Here in the northern hemisphere, your calendar may tell you it’s the first day of winter, but from the bee’s perspective, it’s actually the first day of spring. Like many plants and animals, bees are highly affected by changes in day length. Immediately after the winter solstice, when the hours of daily sunlight start to increase, the colony begins to change and bee season begins.
Within a few days of the solstice, the worker bees slowly begin to raise the temperature of the brood nest from a cool resting temperature of 70-75° F (21-24°C) to the brood rearing temperature of about 95°F (35°C). This increase in warmth spurs the queen to lay eggs. She will build a small brood nest and gradually, over the course of many weeks, increase the size of her nest. If all goes well, the hive population will explode with the first warm weather of the new year.
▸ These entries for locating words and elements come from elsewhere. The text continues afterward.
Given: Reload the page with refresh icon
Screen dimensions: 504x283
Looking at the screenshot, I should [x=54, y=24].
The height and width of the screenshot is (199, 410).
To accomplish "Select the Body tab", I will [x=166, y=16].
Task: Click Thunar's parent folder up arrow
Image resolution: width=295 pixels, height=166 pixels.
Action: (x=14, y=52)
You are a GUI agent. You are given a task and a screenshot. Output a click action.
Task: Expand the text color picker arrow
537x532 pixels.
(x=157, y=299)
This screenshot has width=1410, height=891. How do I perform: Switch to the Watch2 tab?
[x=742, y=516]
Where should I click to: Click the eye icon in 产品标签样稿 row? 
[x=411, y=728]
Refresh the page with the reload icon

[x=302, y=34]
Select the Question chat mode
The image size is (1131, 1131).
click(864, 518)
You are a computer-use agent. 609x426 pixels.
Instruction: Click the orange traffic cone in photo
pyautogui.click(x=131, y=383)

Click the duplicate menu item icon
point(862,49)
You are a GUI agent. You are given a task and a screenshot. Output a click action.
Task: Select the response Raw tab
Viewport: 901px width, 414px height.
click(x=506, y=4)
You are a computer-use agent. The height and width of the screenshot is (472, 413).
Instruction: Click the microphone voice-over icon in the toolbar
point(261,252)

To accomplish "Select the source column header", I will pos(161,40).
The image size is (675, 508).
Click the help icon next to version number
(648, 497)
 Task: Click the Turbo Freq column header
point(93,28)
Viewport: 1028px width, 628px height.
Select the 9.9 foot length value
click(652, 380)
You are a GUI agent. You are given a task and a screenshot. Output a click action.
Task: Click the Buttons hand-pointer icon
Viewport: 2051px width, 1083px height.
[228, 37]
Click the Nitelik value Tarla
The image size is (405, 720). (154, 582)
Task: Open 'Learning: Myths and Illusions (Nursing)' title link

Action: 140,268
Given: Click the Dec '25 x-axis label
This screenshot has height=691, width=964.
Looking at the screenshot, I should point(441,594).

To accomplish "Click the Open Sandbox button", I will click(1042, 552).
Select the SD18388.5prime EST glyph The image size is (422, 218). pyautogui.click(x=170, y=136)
Food is the key for bee season
But the transition is not easy. Maintaining a warmer nest requires more food just when food stores are getting low. If food is too scarce, brood production will be held in check. If food is readily available, the hive will bloom along with the flowers.
As most beekeepers know, the hardest time to keep a hive alive is during early spring when the number of bees may far exceed the available food—especially when a cold snap follows a stretch of balmy weather.
Summer solstice is the signal to stop
Although we seldom think of it, the summer solstice (the first day of summer) marks the beginning of the end of bee season. Think of the old adage:
A swarm of bees in May is worth a load of hay;
A swarm of bees in June is worth a silver spoon;
A swarm of bees in July isn’t worth a fly.
The poem reminds us that a swarm captured in May or June has the potential of surviving and storing enough food for winter, but a later swarm—say one captured in July—has a much lower chance of succeeding. So what’s the difference? What happens between June and July?
Winter begins in June
The answer, of course, is that the summer solstice happens between June and July—somewhere around June 20-21. At the summer solstice the hours of sunlight begin getting shorter and the bees start making preparations for winter. Brood production drops, hive populations taper off, and winter survival outranks reproduction as the number one priority. Most often a late swarm cannot maintain the number of bees needed to prepare for winter because brood production is decreasing . . . the length of daylight has the last word.
The take home message for beekeepers is this: forget the labels we put on our seasons, forget all the business of changing our clocks to fit our notions of day and night, and instead watch the sun. In the end, it is the change in daylight hours that governs the life cycle of our honey bees.
Rusty
HoneyBeeSuite.com
My bees agree! With Christmas Eve’s warm, sunny weather, the bees were super active and it felt like spring. We were all jostling for elbow room in the garden. A rare treat in December.
Today’s stormy weather brought us back to reality.